O Brasil está fora da Copa do Mundo. Perdeu para a Noruega por 2 a 1 e viu morrer, mais uma vez, o sonho do hexa. A camisa continua pesada, a história continua imensa, mas nada disso entra em campo para marcar gols, defender, correr ou decidir.
A Noruega jogou com organização, coragem e objetividade. O Brasil jogou com a lembrança do que já foi.
Haaland foi o retrato da diferença: frio, decisivo, mortal. Fez os gols que derrubaram a Seleção e calaram a esperança brasileira. Neymar ainda descontou de pênalti, nos acréscimos, mas era tarde. O gol veio mais como despedida do que como reação.

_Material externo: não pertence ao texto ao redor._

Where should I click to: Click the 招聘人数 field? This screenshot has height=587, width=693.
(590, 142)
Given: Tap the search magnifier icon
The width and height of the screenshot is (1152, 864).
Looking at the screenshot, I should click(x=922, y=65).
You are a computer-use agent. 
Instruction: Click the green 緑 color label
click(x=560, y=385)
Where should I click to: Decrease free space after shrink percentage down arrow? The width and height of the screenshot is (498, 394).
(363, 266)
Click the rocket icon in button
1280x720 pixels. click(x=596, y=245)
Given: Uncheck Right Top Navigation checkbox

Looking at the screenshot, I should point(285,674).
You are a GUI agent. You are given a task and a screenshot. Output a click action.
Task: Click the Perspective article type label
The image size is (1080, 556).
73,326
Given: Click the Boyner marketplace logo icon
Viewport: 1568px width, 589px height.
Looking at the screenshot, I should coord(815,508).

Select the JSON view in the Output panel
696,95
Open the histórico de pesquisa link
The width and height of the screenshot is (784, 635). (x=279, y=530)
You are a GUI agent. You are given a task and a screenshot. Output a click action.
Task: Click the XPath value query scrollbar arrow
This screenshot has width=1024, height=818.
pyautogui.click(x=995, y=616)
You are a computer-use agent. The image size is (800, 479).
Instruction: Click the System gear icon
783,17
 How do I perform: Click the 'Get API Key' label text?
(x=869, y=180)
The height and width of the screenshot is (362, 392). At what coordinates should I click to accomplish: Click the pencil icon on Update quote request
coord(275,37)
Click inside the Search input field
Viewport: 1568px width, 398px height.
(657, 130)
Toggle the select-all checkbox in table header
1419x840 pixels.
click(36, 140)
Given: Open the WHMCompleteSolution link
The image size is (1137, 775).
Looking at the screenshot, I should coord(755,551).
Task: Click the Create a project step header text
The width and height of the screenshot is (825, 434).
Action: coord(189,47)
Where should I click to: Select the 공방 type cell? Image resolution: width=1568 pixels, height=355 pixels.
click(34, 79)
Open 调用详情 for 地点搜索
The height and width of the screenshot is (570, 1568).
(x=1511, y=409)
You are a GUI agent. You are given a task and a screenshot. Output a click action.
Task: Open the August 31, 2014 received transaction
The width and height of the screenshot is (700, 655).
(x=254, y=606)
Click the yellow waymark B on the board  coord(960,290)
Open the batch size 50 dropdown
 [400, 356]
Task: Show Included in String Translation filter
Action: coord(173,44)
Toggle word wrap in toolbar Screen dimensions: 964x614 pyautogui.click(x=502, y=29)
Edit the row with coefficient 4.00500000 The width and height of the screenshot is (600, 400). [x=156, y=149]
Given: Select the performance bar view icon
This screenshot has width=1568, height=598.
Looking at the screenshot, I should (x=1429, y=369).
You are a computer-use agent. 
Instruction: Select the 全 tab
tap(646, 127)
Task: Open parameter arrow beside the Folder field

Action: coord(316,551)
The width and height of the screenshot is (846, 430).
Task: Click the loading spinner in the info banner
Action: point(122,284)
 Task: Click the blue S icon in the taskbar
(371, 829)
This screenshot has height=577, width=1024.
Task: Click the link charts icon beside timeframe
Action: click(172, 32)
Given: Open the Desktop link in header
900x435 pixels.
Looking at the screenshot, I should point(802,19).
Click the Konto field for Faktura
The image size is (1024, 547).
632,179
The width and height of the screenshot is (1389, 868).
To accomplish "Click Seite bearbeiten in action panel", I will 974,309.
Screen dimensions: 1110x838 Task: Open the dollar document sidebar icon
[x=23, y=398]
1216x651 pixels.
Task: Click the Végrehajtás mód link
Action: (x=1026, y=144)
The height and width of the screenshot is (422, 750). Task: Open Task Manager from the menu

O futebol tem dessas crueldades. Ele respeita a tradição, mas não se curva diante dela. Quem vive de passado costuma ser cobrado pelo presente. Desde 2002, o Brasil carrega a mesma pergunta: quando virá o hexa? E, a cada Copa, a resposta fica mais dolorida.
A eliminação para a Noruega não é apenas uma derrota. É um recado. O mundo mudou. O futebol mudou e o Brasil precisa parar de acreditar que a camisa, sozinha, resolve tudo.
O hexa continua sendo sonho. Mas sonho que não se alimenta de bom futebol acaba acordando antes da hora.